Stated problem – Please change "language list" to "language menu" and give the lines again, from the line with "Viewport: 660px width, 393px height." up to and including the last line, with everything else unchanged. Leave the pictures out of your answer.

Material for this task –
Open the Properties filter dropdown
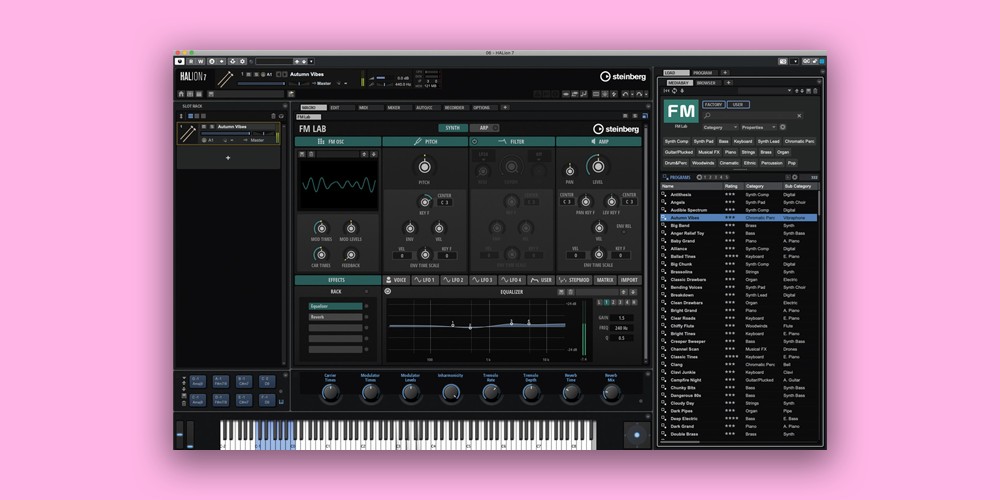This screenshot has height=500, width=1000. click(x=756, y=127)
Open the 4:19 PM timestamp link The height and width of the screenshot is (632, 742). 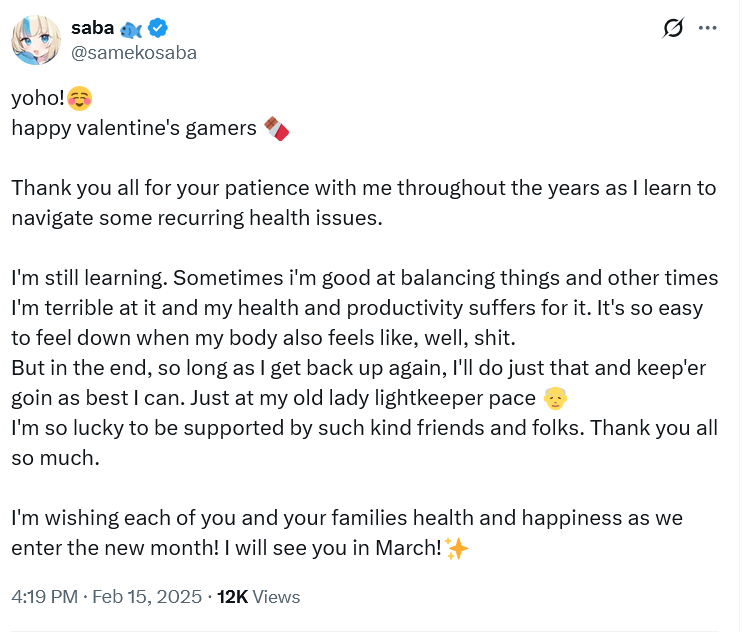pos(44,597)
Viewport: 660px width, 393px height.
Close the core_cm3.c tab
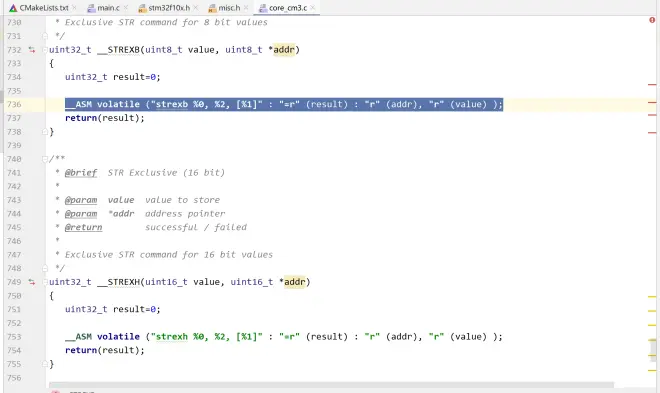coord(313,8)
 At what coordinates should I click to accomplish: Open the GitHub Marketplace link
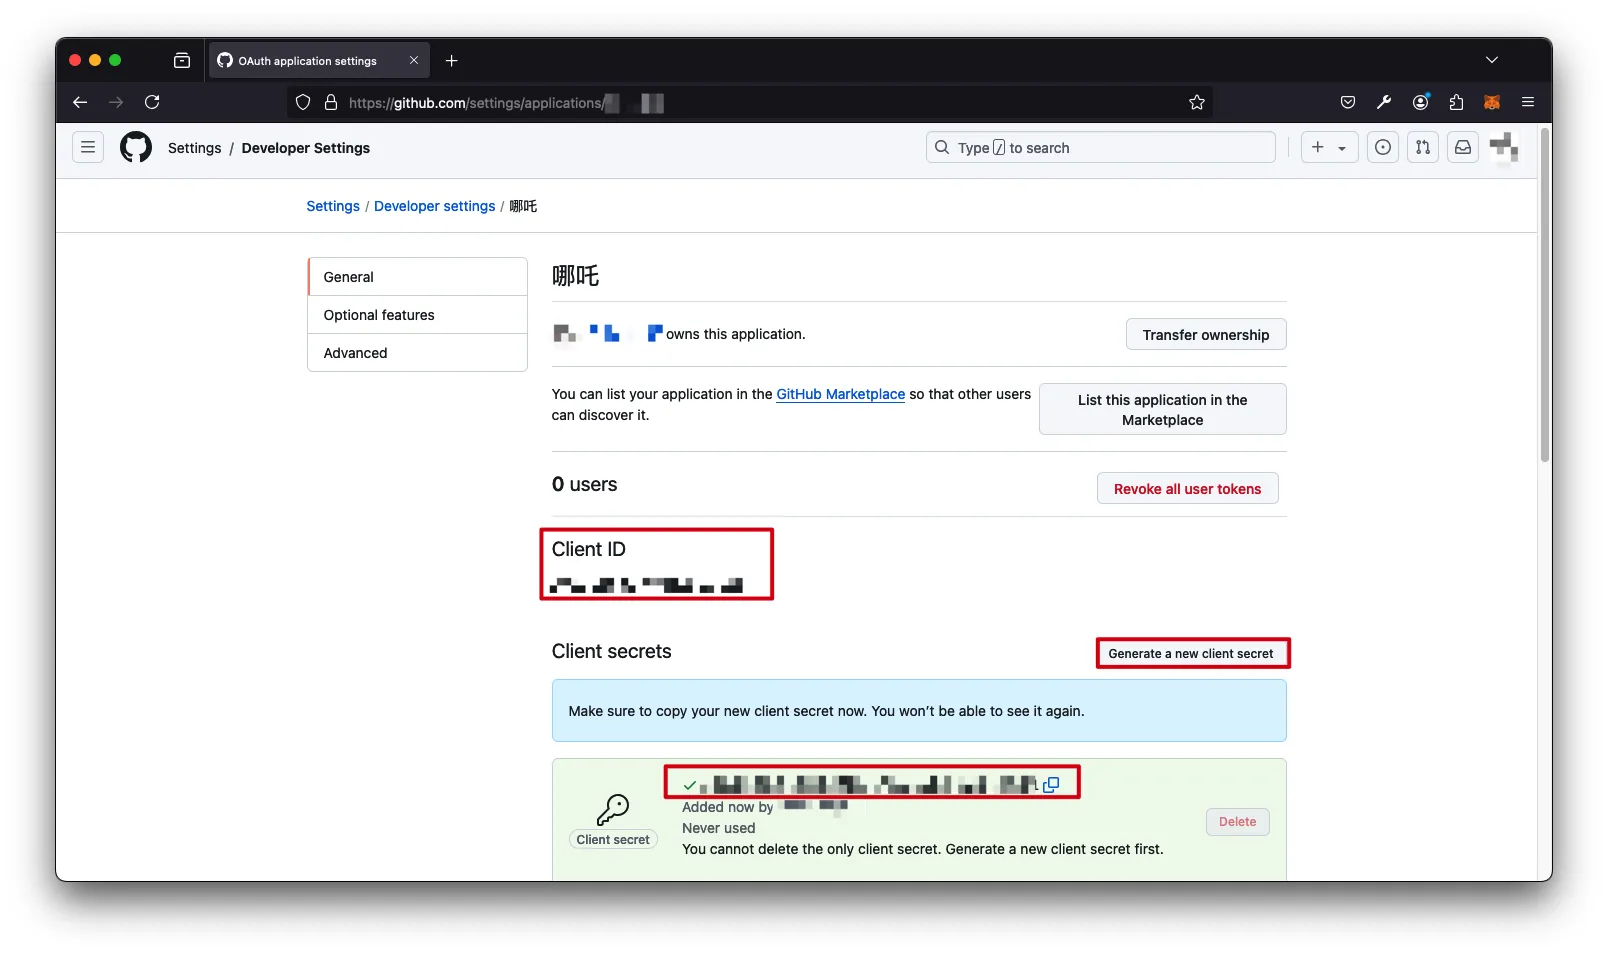(840, 394)

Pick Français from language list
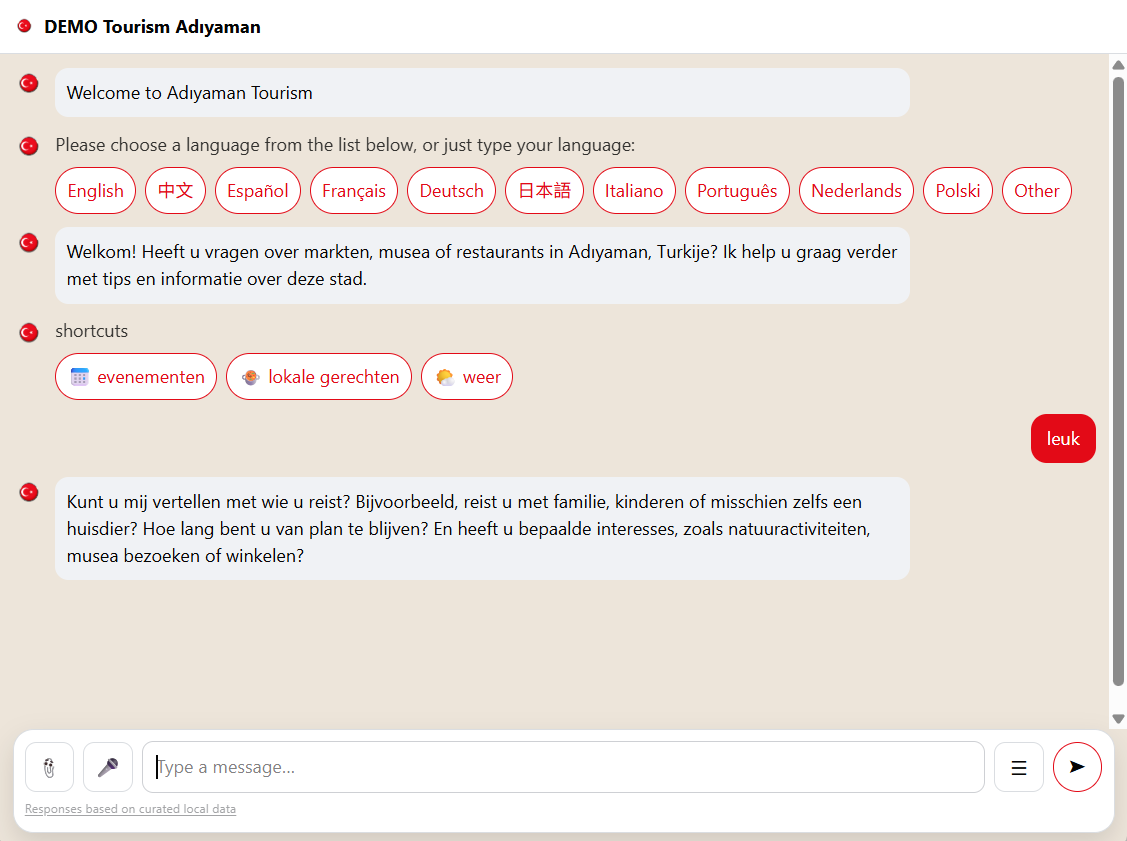pos(354,191)
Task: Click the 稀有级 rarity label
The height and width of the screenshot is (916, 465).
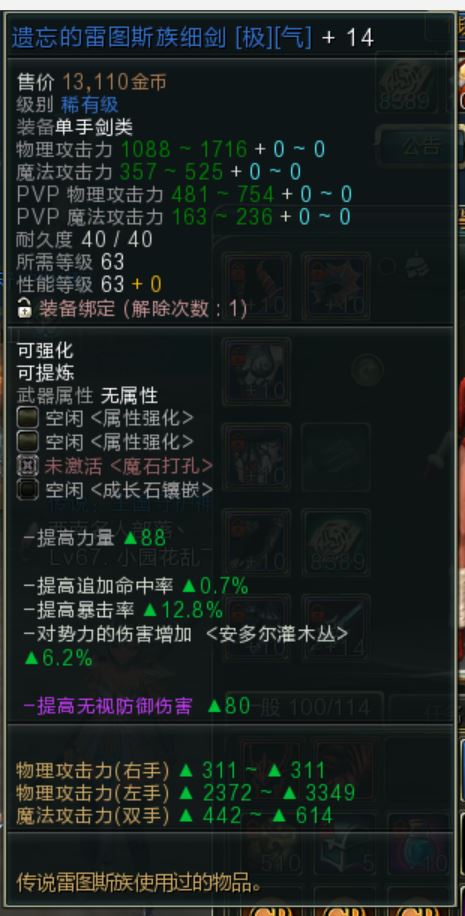Action: click(x=90, y=105)
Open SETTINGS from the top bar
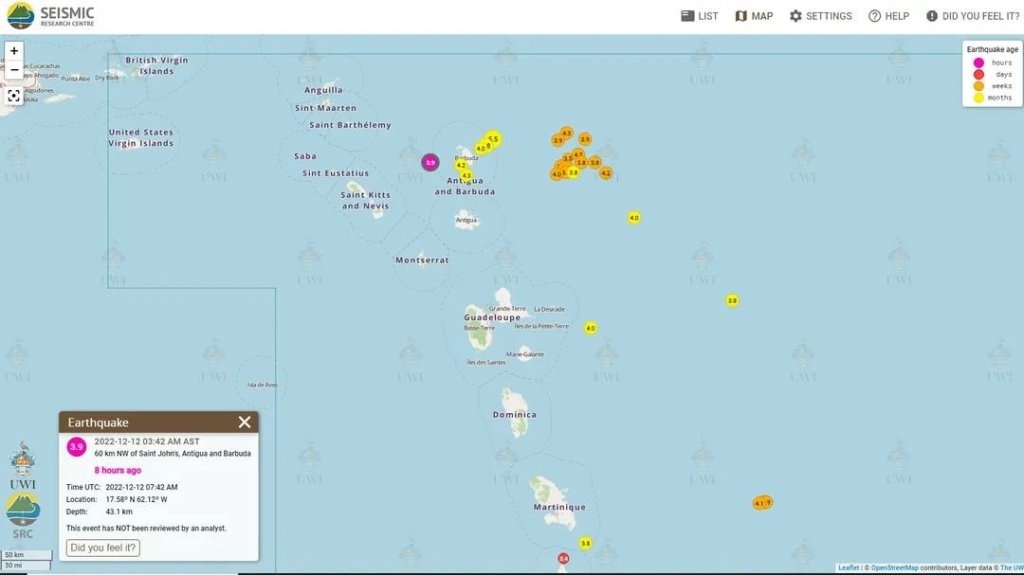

Exercise solution –
Viewport: 660px width, 393px height.
Close the core_cm3.c tab
coord(313,8)
 At what coordinates should I click to accomplish: Open the GitHub Marketplace link
(840, 394)

Pick Français from language menu
pos(354,191)
Task: Click the 稀有级 rarity label
The height and width of the screenshot is (916, 465).
Action: click(x=90, y=105)
Open SETTINGS from the top bar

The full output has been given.